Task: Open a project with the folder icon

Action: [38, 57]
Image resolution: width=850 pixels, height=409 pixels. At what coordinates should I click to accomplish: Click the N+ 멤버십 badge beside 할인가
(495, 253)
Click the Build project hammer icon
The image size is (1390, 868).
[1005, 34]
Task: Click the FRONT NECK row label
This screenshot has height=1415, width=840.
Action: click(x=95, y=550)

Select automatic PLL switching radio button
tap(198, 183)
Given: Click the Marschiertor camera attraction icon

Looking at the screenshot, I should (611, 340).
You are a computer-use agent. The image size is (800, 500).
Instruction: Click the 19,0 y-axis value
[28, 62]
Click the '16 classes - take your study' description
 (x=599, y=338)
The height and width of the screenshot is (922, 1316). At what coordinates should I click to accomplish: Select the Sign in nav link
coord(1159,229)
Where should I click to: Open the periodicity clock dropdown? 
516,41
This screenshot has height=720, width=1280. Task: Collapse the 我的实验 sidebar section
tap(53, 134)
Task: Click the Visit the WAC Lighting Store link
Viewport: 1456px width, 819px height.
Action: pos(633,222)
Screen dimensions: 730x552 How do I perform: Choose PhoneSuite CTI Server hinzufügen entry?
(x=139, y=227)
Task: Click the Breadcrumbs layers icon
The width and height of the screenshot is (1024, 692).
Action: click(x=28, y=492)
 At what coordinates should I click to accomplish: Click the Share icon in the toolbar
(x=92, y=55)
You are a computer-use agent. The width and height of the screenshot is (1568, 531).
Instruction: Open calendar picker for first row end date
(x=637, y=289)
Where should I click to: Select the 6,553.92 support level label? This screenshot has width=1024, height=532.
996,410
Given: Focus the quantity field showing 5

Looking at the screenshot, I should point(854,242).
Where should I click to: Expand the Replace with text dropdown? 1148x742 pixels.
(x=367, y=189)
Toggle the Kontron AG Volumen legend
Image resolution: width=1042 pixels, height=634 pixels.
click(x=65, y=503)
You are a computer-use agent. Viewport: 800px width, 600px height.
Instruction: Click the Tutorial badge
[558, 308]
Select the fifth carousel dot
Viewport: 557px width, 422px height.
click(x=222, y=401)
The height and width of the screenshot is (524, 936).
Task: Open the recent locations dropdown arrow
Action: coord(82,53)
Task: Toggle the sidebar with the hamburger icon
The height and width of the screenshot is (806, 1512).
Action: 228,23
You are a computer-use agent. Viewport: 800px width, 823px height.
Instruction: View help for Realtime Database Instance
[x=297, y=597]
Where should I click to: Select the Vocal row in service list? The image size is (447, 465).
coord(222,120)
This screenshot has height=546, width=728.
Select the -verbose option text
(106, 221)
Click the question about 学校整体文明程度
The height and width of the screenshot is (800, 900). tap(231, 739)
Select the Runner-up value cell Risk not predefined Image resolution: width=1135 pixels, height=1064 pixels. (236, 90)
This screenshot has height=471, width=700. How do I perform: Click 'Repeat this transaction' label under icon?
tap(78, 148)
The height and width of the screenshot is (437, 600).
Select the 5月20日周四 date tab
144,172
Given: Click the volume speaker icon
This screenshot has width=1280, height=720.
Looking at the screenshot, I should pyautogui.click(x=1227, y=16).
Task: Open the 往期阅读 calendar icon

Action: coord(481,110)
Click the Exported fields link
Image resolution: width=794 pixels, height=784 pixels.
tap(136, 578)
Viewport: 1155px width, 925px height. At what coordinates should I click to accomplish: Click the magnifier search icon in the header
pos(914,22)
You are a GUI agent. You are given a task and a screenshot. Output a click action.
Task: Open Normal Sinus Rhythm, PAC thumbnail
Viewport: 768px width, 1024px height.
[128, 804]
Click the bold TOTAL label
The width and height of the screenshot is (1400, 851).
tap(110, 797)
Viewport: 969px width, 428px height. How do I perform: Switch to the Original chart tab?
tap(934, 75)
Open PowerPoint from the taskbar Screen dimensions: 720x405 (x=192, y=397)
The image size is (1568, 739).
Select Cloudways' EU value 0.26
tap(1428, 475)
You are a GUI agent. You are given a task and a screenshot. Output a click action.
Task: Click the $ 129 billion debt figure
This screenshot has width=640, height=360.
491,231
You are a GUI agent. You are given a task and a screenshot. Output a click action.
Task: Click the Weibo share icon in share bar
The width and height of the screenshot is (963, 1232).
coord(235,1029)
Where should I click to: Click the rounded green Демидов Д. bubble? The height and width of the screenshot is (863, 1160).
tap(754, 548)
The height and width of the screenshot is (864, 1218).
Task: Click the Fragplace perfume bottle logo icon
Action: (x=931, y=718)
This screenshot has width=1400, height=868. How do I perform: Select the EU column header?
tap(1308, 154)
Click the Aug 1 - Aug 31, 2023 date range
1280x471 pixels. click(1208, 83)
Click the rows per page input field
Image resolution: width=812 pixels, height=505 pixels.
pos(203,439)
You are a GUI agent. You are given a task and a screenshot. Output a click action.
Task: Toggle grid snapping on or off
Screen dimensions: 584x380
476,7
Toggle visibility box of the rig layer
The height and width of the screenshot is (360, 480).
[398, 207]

────────────────

(WHAT THE TASK REQUIRES) Give back the whole listing above. Keep every character the same.

(OUTPUT OF THE EXERCISE)
Task: Open a project with the folder icon

Action: [38, 57]
Image resolution: width=850 pixels, height=409 pixels. At what coordinates should I click to accomplish: Click the N+ 멤버십 badge beside 할인가
(495, 253)
Click the Build project hammer icon
The image size is (1390, 868).
[1005, 34]
Task: Click the FRONT NECK row label
This screenshot has height=1415, width=840.
Action: click(x=95, y=550)

Select automatic PLL switching radio button
tap(198, 183)
Given: Click the Marschiertor camera attraction icon

Looking at the screenshot, I should (611, 340).
You are a computer-use agent. The image size is (800, 500).
Instruction: Click the 19,0 y-axis value
[28, 62]
Click the '16 classes - take your study' description
 (x=599, y=338)
The height and width of the screenshot is (922, 1316). At what coordinates should I click to accomplish: Select the Sign in nav link
coord(1159,229)
Where should I click to: Open the periodicity clock dropdown? 
516,41
This screenshot has height=720, width=1280. Task: Collapse the 我的实验 sidebar section
tap(53, 134)
Task: Click the Visit the WAC Lighting Store link
Viewport: 1456px width, 819px height.
Action: pos(633,222)
Screen dimensions: 730x552 How do I perform: Choose PhoneSuite CTI Server hinzufügen entry?
(x=139, y=227)
Task: Click the Breadcrumbs layers icon
The width and height of the screenshot is (1024, 692).
Action: click(x=28, y=492)
 At what coordinates should I click to accomplish: Click the Share icon in the toolbar
(x=92, y=55)
You are a computer-use agent. The width and height of the screenshot is (1568, 531).
Instruction: Open calendar picker for first row end date
(x=637, y=289)
Where should I click to: Select the 6,553.92 support level label? This screenshot has width=1024, height=532.
996,410
Given: Focus the quantity field showing 5

Looking at the screenshot, I should point(854,242).
Where should I click to: Expand the Replace with text dropdown? 1148x742 pixels.
(x=367, y=189)
Toggle the Kontron AG Volumen legend
Image resolution: width=1042 pixels, height=634 pixels.
click(x=65, y=503)
You are a computer-use agent. Viewport: 800px width, 600px height.
Instruction: Click the Tutorial badge
[558, 308]
Select the fifth carousel dot
Viewport: 557px width, 422px height.
click(x=222, y=401)
The height and width of the screenshot is (524, 936).
Task: Open the recent locations dropdown arrow
Action: coord(82,53)
Task: Toggle the sidebar with the hamburger icon
The height and width of the screenshot is (806, 1512).
Action: 228,23
You are a computer-use agent. Viewport: 800px width, 823px height.
Instruction: View help for Realtime Database Instance
[x=297, y=597]
Where should I click to: Select the Vocal row in service list? The image size is (447, 465).
coord(222,120)
This screenshot has height=546, width=728.
Select the -verbose option text
(106, 221)
Click the question about 学校整体文明程度
The height and width of the screenshot is (800, 900). tap(231, 739)
Select the Runner-up value cell Risk not predefined Image resolution: width=1135 pixels, height=1064 pixels. (236, 90)
This screenshot has height=471, width=700. How do I perform: Click 'Repeat this transaction' label under icon?
tap(78, 148)
The height and width of the screenshot is (437, 600).
Select the 5月20日周四 date tab
144,172
Given: Click the volume speaker icon
This screenshot has width=1280, height=720.
Looking at the screenshot, I should pyautogui.click(x=1227, y=16).
Task: Open the 往期阅读 calendar icon

Action: coord(481,110)
Click the Exported fields link
Image resolution: width=794 pixels, height=784 pixels.
tap(136, 578)
Viewport: 1155px width, 925px height. At what coordinates should I click to accomplish: Click the magnifier search icon in the header
pos(914,22)
You are a GUI agent. You are given a task and a screenshot. Output a click action.
Task: Open Normal Sinus Rhythm, PAC thumbnail
Viewport: 768px width, 1024px height.
[128, 804]
Click the bold TOTAL label
The width and height of the screenshot is (1400, 851).
tap(110, 797)
Viewport: 969px width, 428px height. How do I perform: Switch to the Original chart tab?
tap(934, 75)
Open PowerPoint from the taskbar Screen dimensions: 720x405 (x=192, y=397)
The image size is (1568, 739).
Select Cloudways' EU value 0.26
tap(1428, 475)
You are a GUI agent. You are given a task and a screenshot. Output a click action.
Task: Click the $ 129 billion debt figure
This screenshot has width=640, height=360.
491,231
You are a GUI agent. You are given a task and a screenshot. Output a click action.
Task: Click the Weibo share icon in share bar
The width and height of the screenshot is (963, 1232).
coord(235,1029)
Where should I click to: Click the rounded green Демидов Д. bubble? The height and width of the screenshot is (863, 1160).
tap(754, 548)
The height and width of the screenshot is (864, 1218).
Task: Click the Fragplace perfume bottle logo icon
Action: (x=931, y=718)
This screenshot has width=1400, height=868. How do I perform: Select the EU column header?
tap(1308, 154)
Click the Aug 1 - Aug 31, 2023 date range
1280x471 pixels. click(1208, 83)
Click the rows per page input field
Image resolution: width=812 pixels, height=505 pixels.
pos(203,439)
You are a GUI agent. You are given a task and a screenshot. Output a click action.
Task: Toggle grid snapping on or off
Screen dimensions: 584x380
476,7
Toggle visibility box of the rig layer
The height and width of the screenshot is (360, 480).
[398, 207]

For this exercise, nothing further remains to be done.